Please output the data below exactly as given, starting at its first line and stopping after the line that contains "Open the Reaksiyonlar".

[Stored items]

──────────────────────────────

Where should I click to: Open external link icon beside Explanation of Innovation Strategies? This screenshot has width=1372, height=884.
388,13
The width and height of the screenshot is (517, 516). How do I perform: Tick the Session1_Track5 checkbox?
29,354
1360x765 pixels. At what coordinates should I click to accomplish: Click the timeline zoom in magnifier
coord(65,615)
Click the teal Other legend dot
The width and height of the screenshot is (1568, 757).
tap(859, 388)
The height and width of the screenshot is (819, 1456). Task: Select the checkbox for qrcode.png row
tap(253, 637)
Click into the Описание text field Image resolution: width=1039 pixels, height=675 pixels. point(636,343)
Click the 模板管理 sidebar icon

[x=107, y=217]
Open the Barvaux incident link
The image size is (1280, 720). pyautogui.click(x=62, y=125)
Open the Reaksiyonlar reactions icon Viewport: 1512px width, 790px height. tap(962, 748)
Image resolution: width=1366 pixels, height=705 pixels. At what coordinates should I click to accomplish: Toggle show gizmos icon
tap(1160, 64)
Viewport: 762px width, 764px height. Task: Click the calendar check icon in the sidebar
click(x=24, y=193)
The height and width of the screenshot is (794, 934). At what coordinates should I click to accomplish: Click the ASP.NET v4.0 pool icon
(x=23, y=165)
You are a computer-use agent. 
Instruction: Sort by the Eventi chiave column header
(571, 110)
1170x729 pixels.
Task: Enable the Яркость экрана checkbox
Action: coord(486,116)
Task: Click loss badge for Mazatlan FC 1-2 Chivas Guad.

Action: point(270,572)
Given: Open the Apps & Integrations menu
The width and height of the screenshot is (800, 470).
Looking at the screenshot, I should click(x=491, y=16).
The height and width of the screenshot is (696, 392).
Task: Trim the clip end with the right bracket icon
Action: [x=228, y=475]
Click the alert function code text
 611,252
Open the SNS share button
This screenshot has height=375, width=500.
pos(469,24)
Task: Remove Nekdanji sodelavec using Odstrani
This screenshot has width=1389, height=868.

──────────────────────────────

_YOUR RESPONSE_.
Where should I click to: Open external link icon beside Explanation of Innovation Strategies? This screenshot has width=1372, height=884.
388,13
The width and height of the screenshot is (517, 516). How do I perform: Tick the Session1_Track5 checkbox?
29,354
1360x765 pixels. At what coordinates should I click to accomplish: Click the timeline zoom in magnifier
coord(65,615)
Click the teal Other legend dot
The width and height of the screenshot is (1568, 757).
tap(859, 388)
The height and width of the screenshot is (819, 1456). Task: Select the checkbox for qrcode.png row
tap(253, 637)
Click into the Описание text field Image resolution: width=1039 pixels, height=675 pixels. point(636,343)
Click the 模板管理 sidebar icon

[x=107, y=217]
Open the Barvaux incident link
The image size is (1280, 720). pyautogui.click(x=62, y=125)
Open the Reaksiyonlar reactions icon Viewport: 1512px width, 790px height. tap(962, 748)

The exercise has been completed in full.